Social science and minority "set-asides."

Public Interest, Wntr, 1993 by George R. Lanque

Seattle's disparity study takes a somewhat different approach. It points out that many construction businesses were built after the owner gained practical experience in the trades. Since employment discrimination in the construction industry, particularly against blacks, has been well documented, this might seem to justify racial set-asides. Most major cities, however, have required some form of "Philadelphia Plan" proportional representation in construction employment since the early 1970s. Furthermore, there is no way to quantify the number of M/WBEs that would exist today "but for" discrimination at some time in the past. As the Croson plurality noted, "It is sheer speculation how many minority firms there would be in Richmond absent past societal discrimination, just as it was sheer speculation how many minority medical students would have been admitted to the medical school at Davis absent past discrimination in educational opportunities."

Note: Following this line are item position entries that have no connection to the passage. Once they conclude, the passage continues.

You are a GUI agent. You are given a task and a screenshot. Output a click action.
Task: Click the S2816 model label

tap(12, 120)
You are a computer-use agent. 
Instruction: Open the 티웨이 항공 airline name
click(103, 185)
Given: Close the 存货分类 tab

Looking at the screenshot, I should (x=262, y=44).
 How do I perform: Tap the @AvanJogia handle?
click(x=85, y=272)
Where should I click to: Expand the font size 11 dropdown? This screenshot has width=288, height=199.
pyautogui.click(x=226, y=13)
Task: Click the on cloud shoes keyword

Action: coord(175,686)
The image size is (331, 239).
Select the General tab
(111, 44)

The historical approaches to proving discrimination suffer from a number of additional defects. First, they almost always ignore the impact of immigration on who owns contemporary businesses. In San Francisco, for example, the population of Asians and blacks grew from 4 percent of the total in 1940 to 39 percent in 1990. Naturally, when these groups arrived, they did not find a blank economic slate. The median age of the twenty-five largest construction firms in San Francisco is thirty-five years. None is minority-owned and all were founded before substantial minority populations existed in the city. The oldest San Francisco construction firm, the Bechtel Corporation, was founded in 1898 and is larger than all of the local M/WBE construction companies combined.

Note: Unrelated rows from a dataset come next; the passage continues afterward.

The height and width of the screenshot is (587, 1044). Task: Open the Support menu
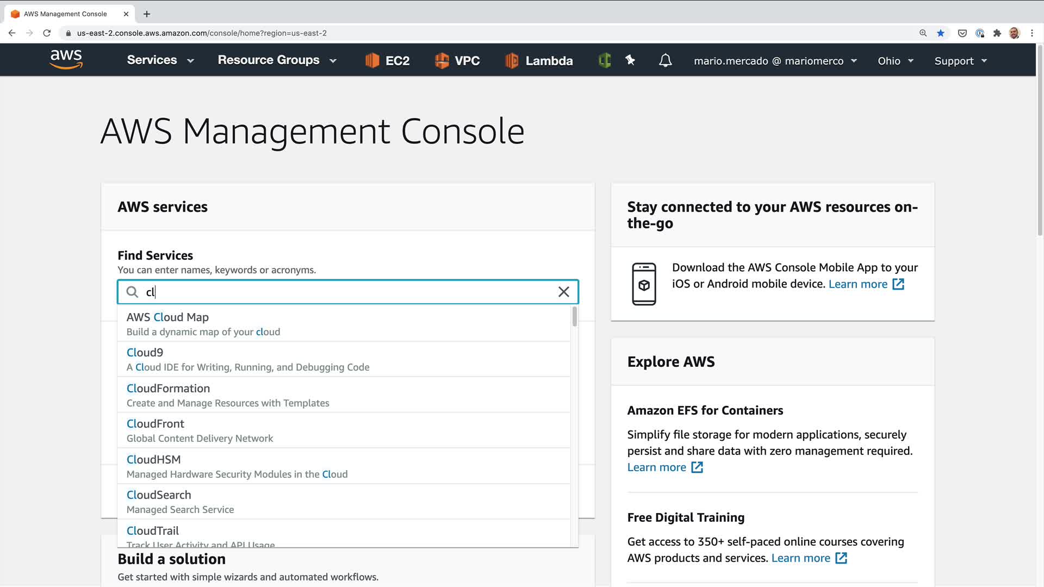(960, 61)
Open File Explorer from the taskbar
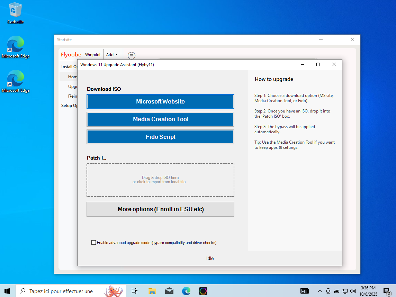 point(152,291)
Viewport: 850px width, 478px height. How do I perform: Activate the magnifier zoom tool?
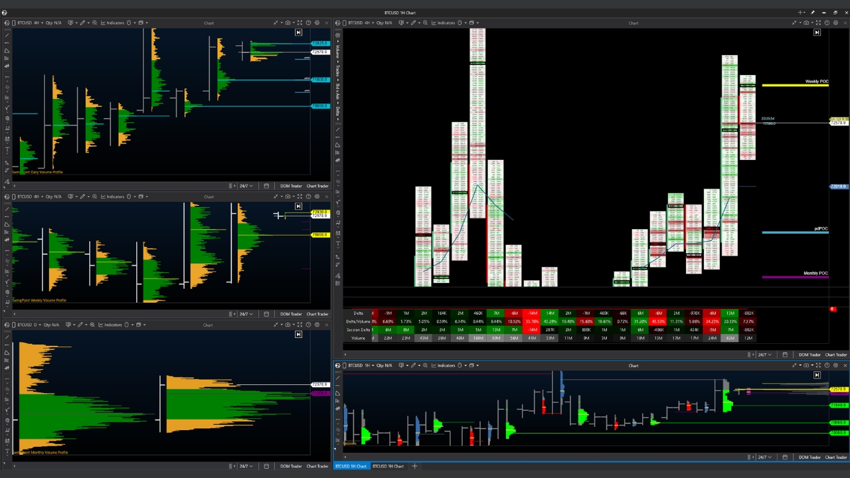[95, 23]
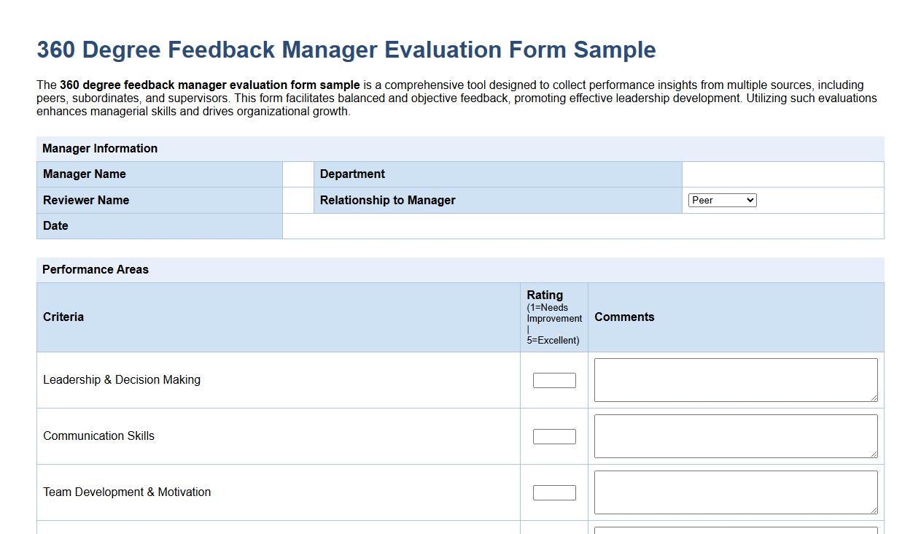The height and width of the screenshot is (534, 921).
Task: Click the page title heading
Action: (x=346, y=50)
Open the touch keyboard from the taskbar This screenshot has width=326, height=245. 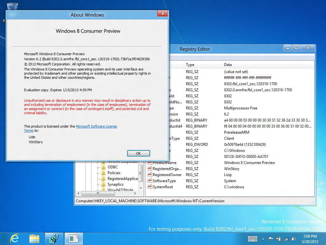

Second, since disparity studies are intended to justify the configurations of current M/WBE programs, they do not objectively examine the strengths and weaknesses of the local historical record as they find it. They focus almost all of their attention on discrimination against blacks, where some information usually exists, and then make generalizations about discrimination against other minorities and women, for which there is little or no record. The Seattle study said flatly that creating a specific record for each group was unnecessary, since "research" showed that someone who discriminated against blacks was likely to discriminate against other minorities. It cited no source for that assertion and its own data indicated that blacks reported discrimination twice as often as Asians. None of the studies asked whether Jews or other groups not in current MBE programs might have been harmed by business discrimination.

Anecdotal approaches

If properly gathered and analyzed, anecdotal information about discrimination in public contracting might be valuable, as it has been in other areas where bias has affected decisions. But the data gathered have been seriously skewed.

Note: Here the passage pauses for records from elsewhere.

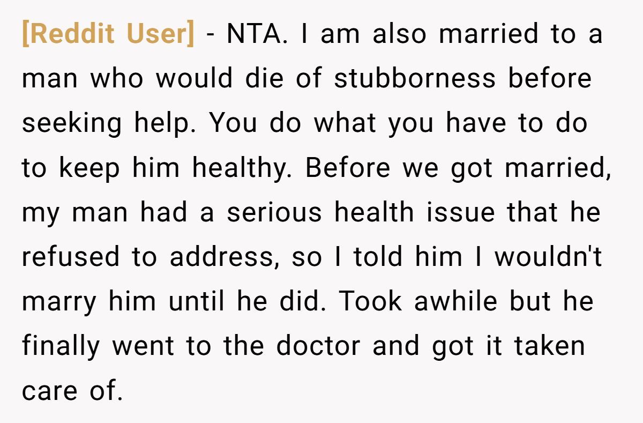The image size is (643, 423).
Task: Click the word "until" in the comment
Action: [x=197, y=302]
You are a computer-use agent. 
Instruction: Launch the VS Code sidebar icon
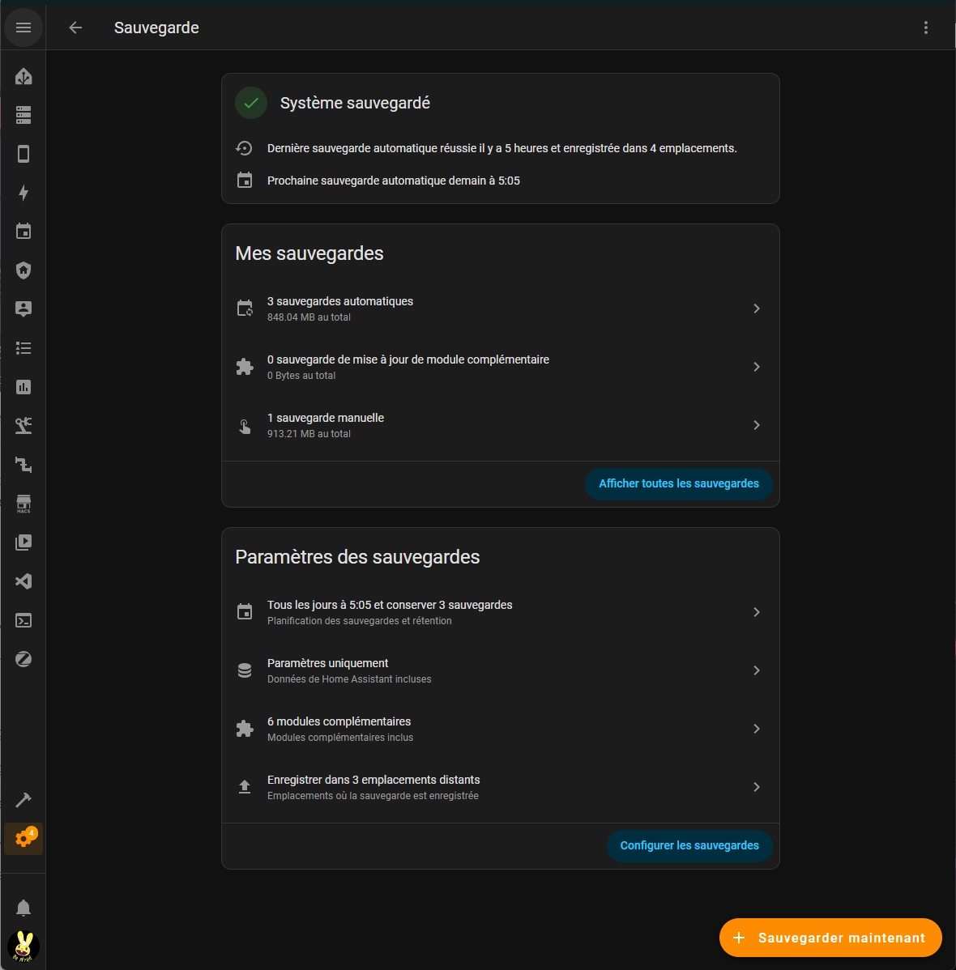click(x=23, y=581)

A common technique has been to use hearings, carefully orchestrated by the bureaucracies operating MBE programs, to collect testimony from MBE owners about discrimination. In San Francisco, hearings went on for days as MBE spokespersons railed about the vicissitudes of doing business. In Baltimore, the chairwoman of the hearings, like some summertime tent evangelist, urged witnesses to come forward and testify to discrimination so that a record could be established that would withstand a Croson test. But almost never did anyone in either city allege discrimination against any specific city agency or private business. Perhaps this was because the witnesses felt too intimidated to name names. Perhaps it was because in cities where the political consensus has produced an M/WBE program there is little, if any, overt contracting discrimination. Seattle took another tack. Within weeks of the Croson decision, the city attorney had twenty M/WBEs sign forms he had prepared that said, "I believe the refusal of prime contractors, developers and owners, etc. to award contracts or subcontracts to my business for private sector work is due to their racist attitude toward me and toward minority primes and minority persons generally."